:: Work required ::
Turn the lines into a numbered list with no blank lines, starting at the first line and ending at the line containing "Describe the element at coordinates (652, 14)". Leave the pictures out of the answer.

==== Material provided

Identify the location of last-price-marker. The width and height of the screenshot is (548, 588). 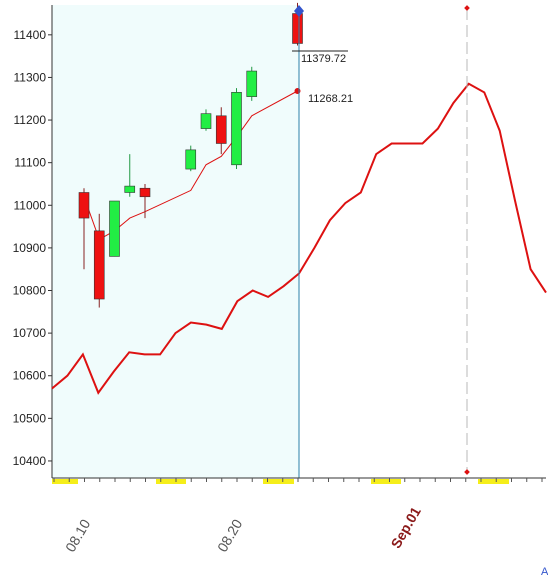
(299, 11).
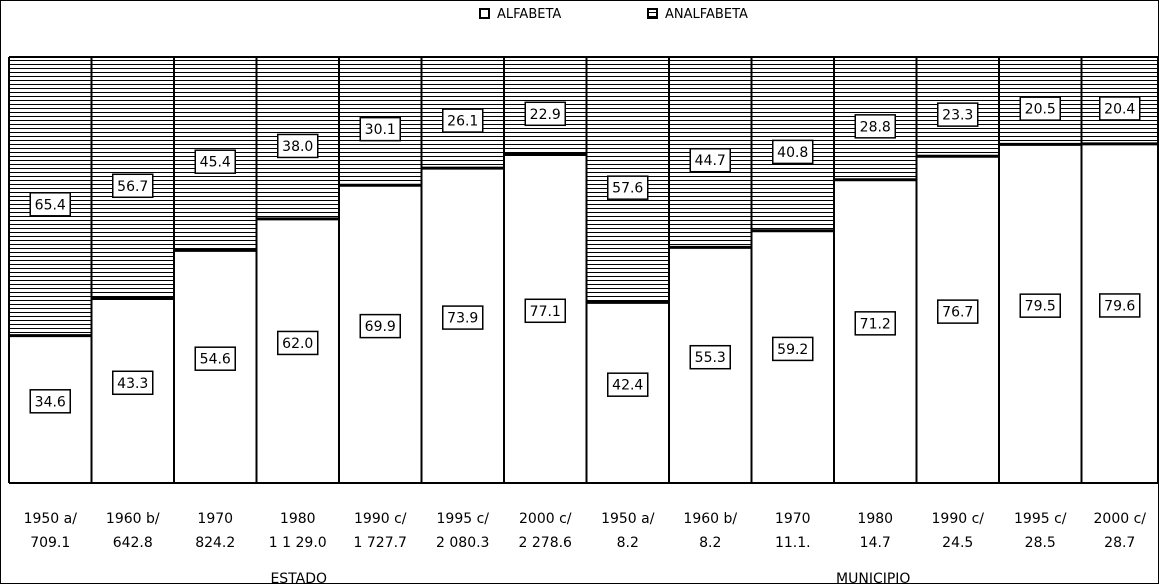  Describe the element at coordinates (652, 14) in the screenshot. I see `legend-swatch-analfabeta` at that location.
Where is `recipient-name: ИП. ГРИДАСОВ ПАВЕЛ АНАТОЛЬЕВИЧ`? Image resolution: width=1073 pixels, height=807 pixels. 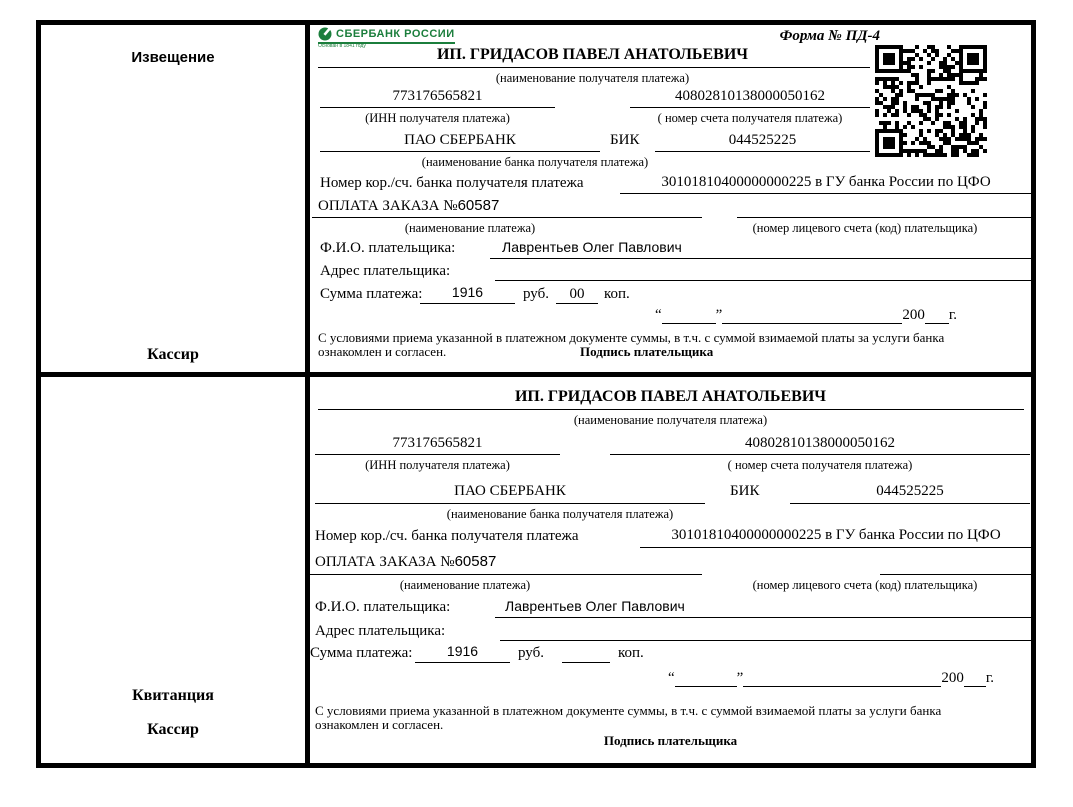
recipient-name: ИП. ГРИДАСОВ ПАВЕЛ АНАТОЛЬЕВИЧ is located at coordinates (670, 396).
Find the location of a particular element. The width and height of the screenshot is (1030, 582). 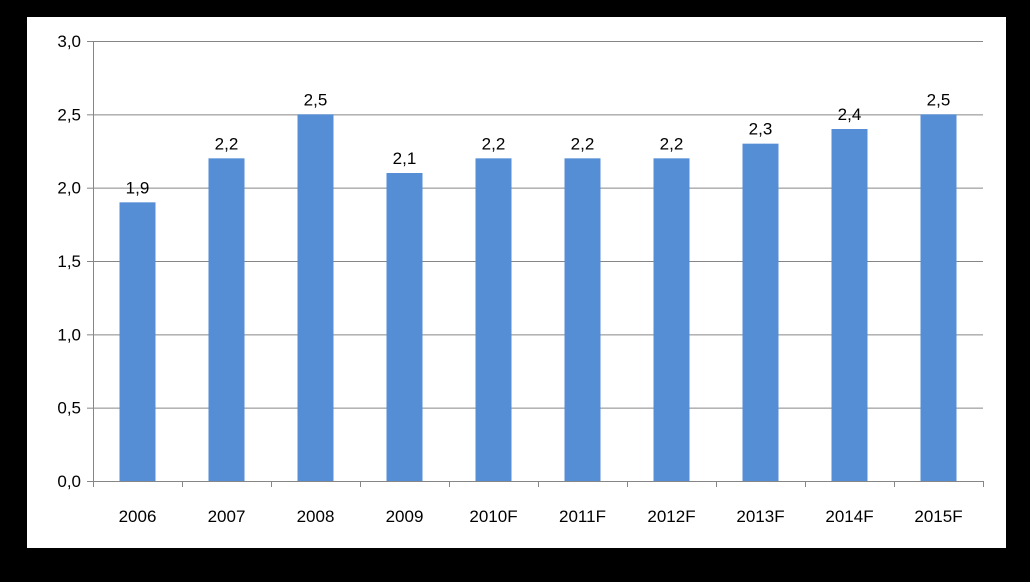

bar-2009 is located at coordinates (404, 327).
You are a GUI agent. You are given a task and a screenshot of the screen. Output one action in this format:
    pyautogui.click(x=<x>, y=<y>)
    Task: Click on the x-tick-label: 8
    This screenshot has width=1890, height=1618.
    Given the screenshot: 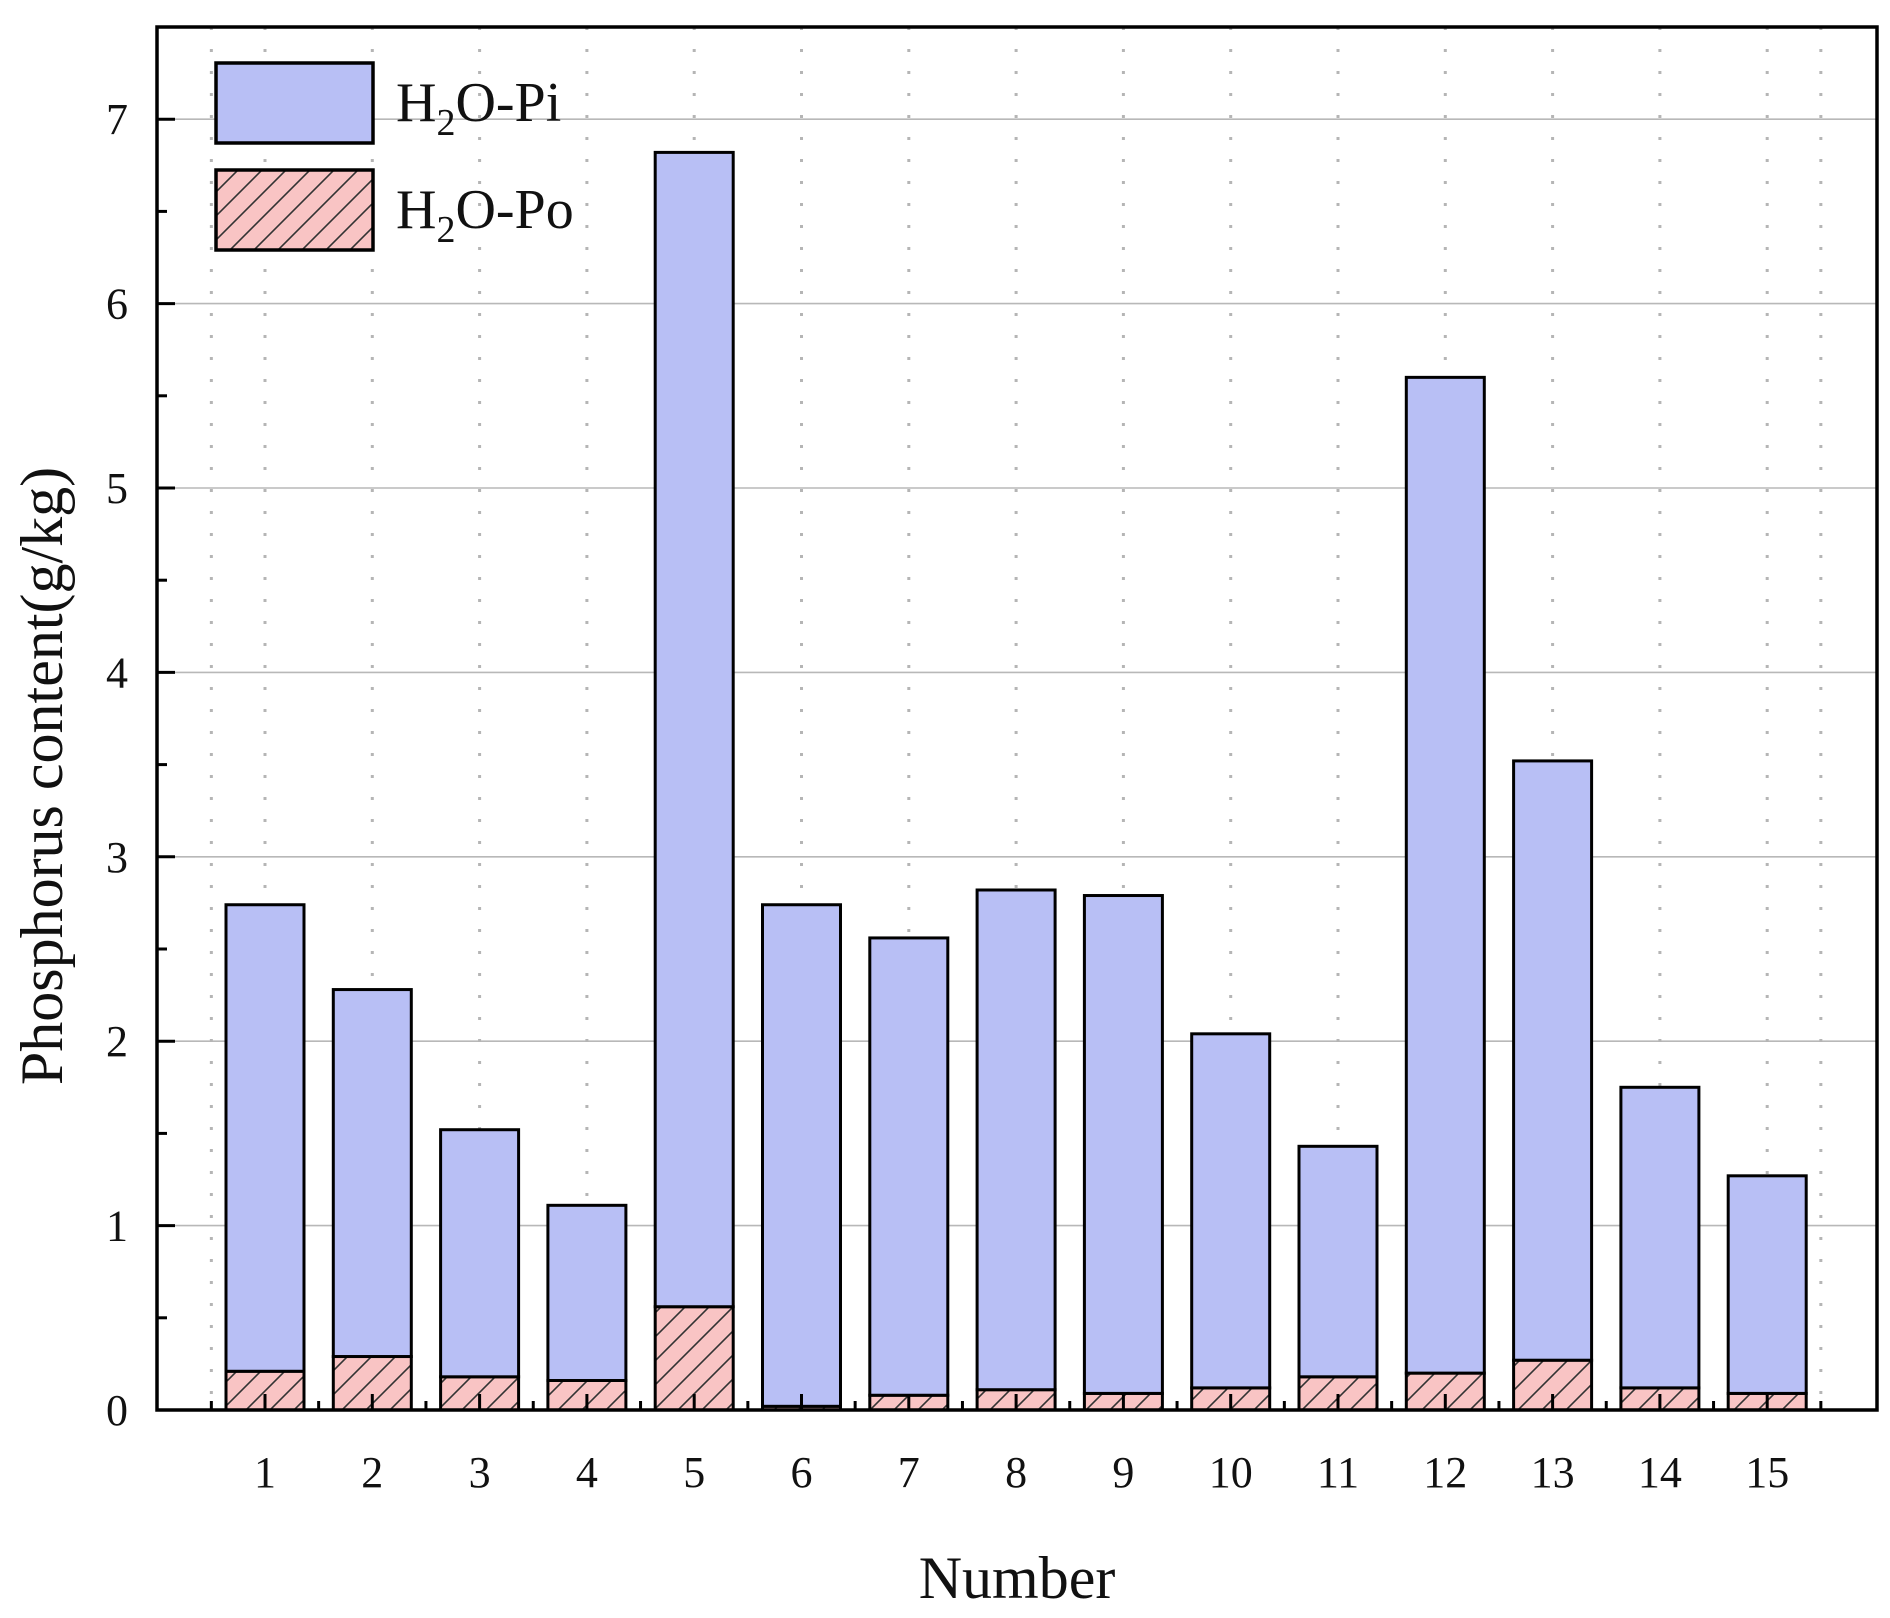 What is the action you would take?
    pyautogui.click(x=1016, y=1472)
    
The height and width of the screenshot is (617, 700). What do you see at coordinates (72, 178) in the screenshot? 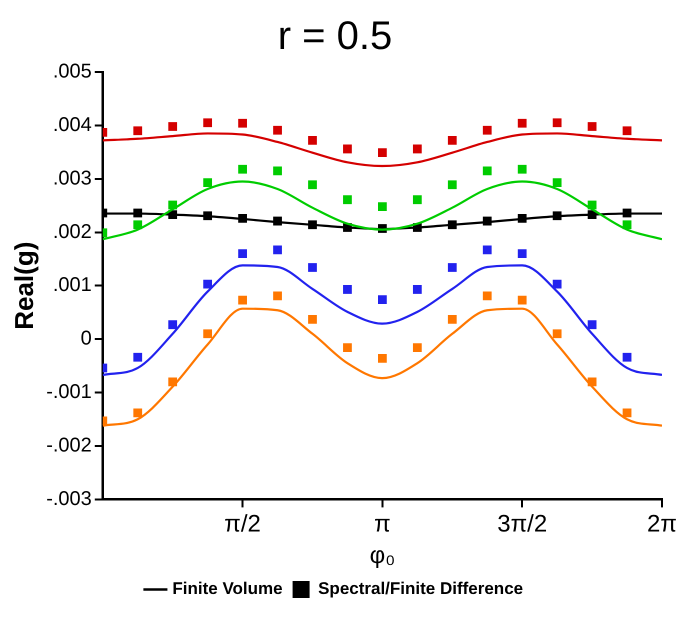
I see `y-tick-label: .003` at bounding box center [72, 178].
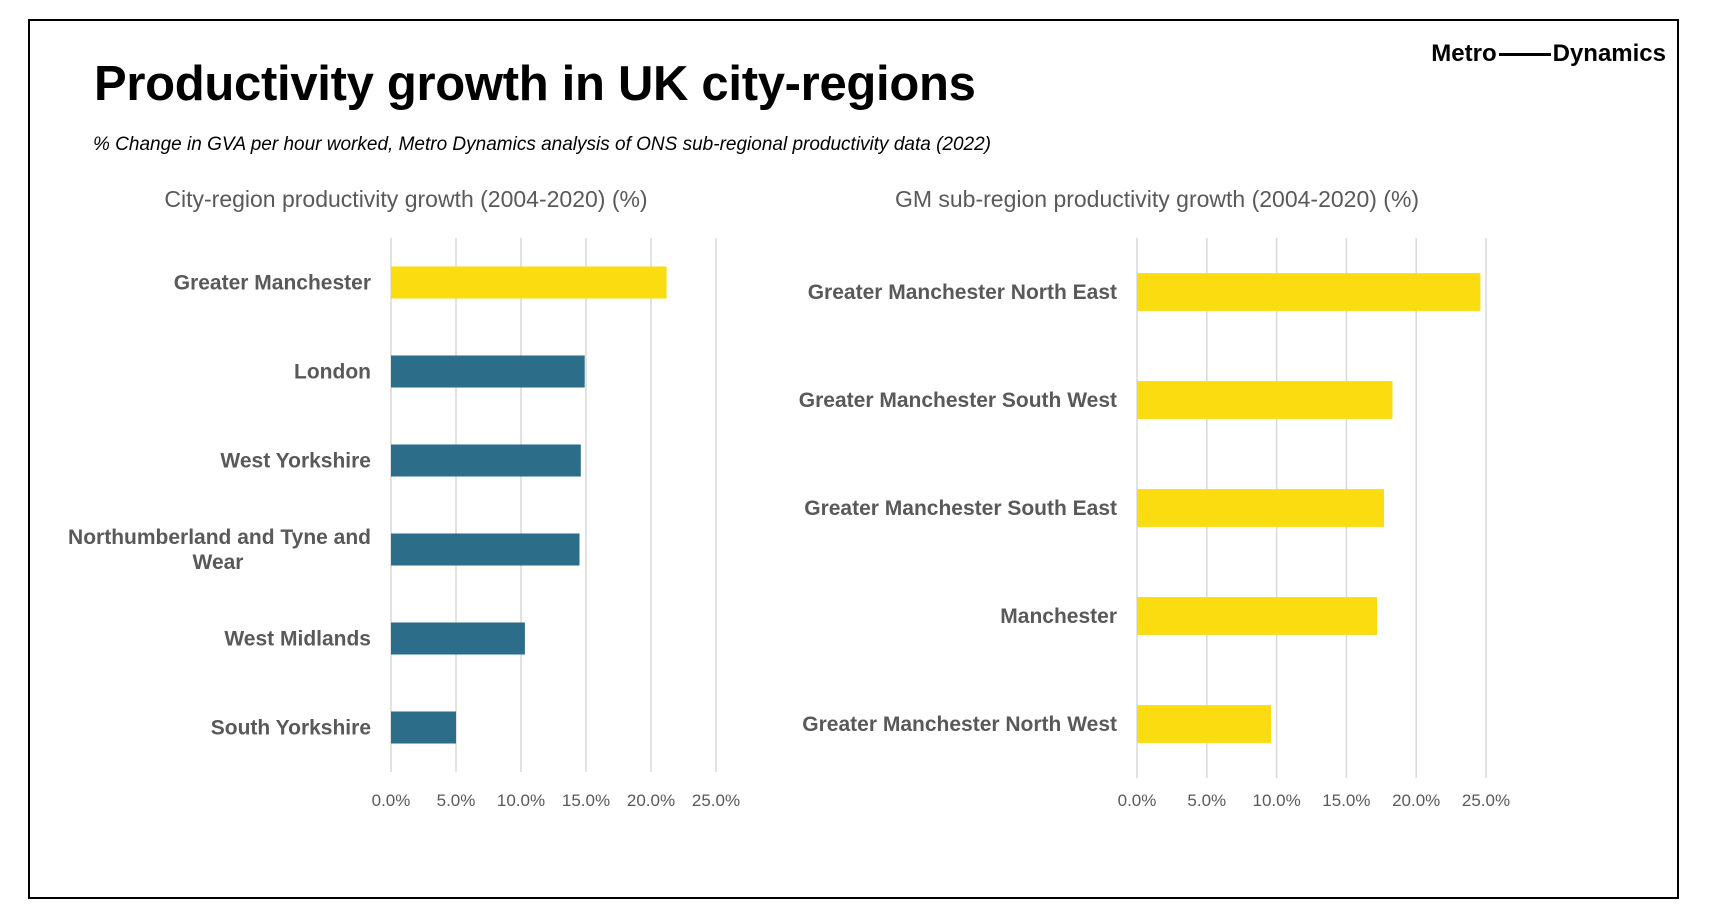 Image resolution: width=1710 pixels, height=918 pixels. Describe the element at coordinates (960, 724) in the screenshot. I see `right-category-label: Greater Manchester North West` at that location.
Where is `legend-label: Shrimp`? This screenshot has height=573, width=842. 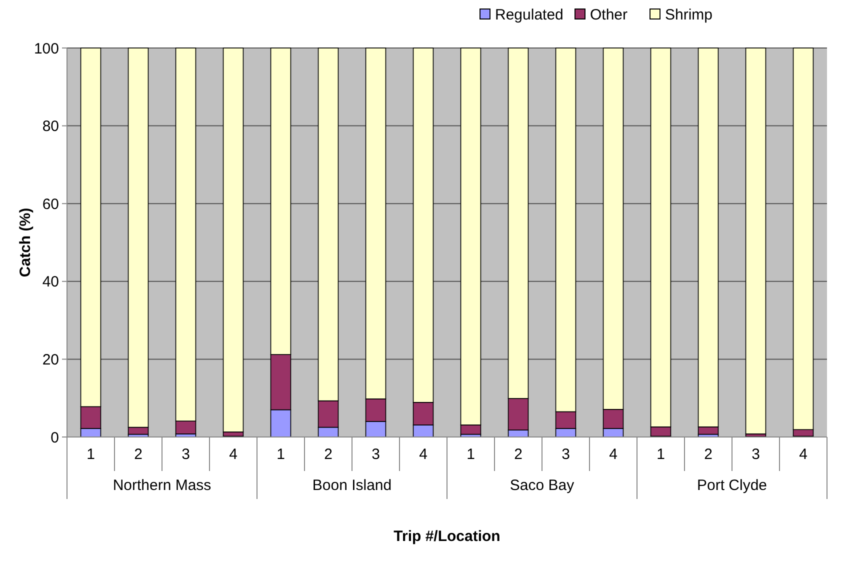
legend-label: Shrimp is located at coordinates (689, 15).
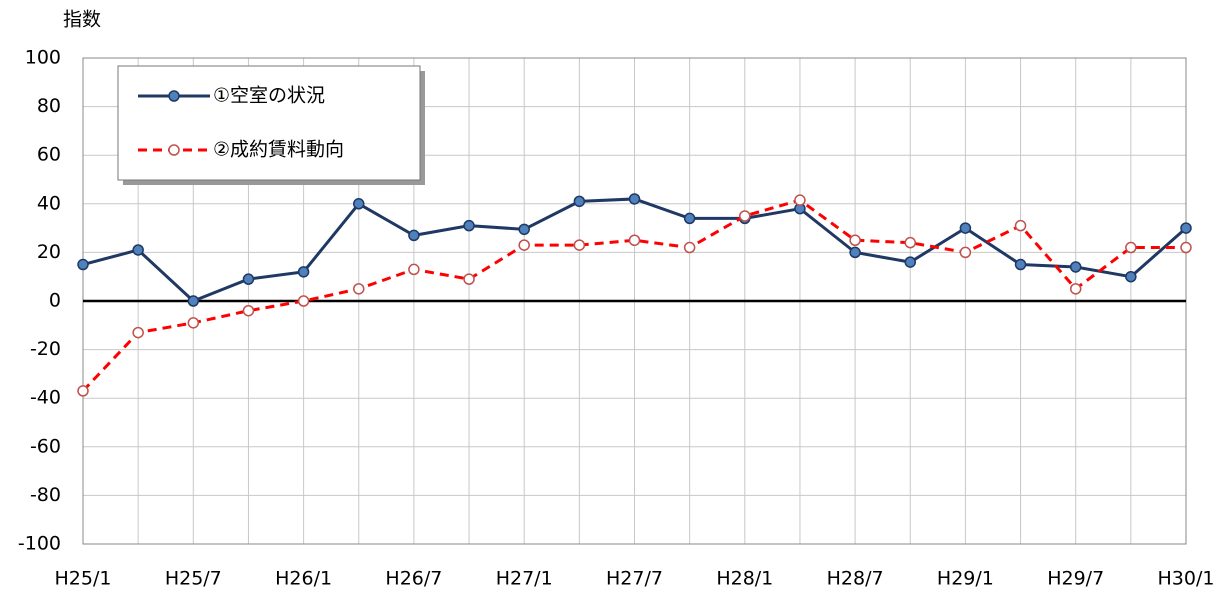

========

:: Expected answer ::
1. Identify the location of last-price-marker. The width and height of the screenshot is (548, 588). 
2. (299, 11).
3.   Describe the element at coordinates (652, 14) in the screenshot. I see `legend-swatch-analfabeta` at that location.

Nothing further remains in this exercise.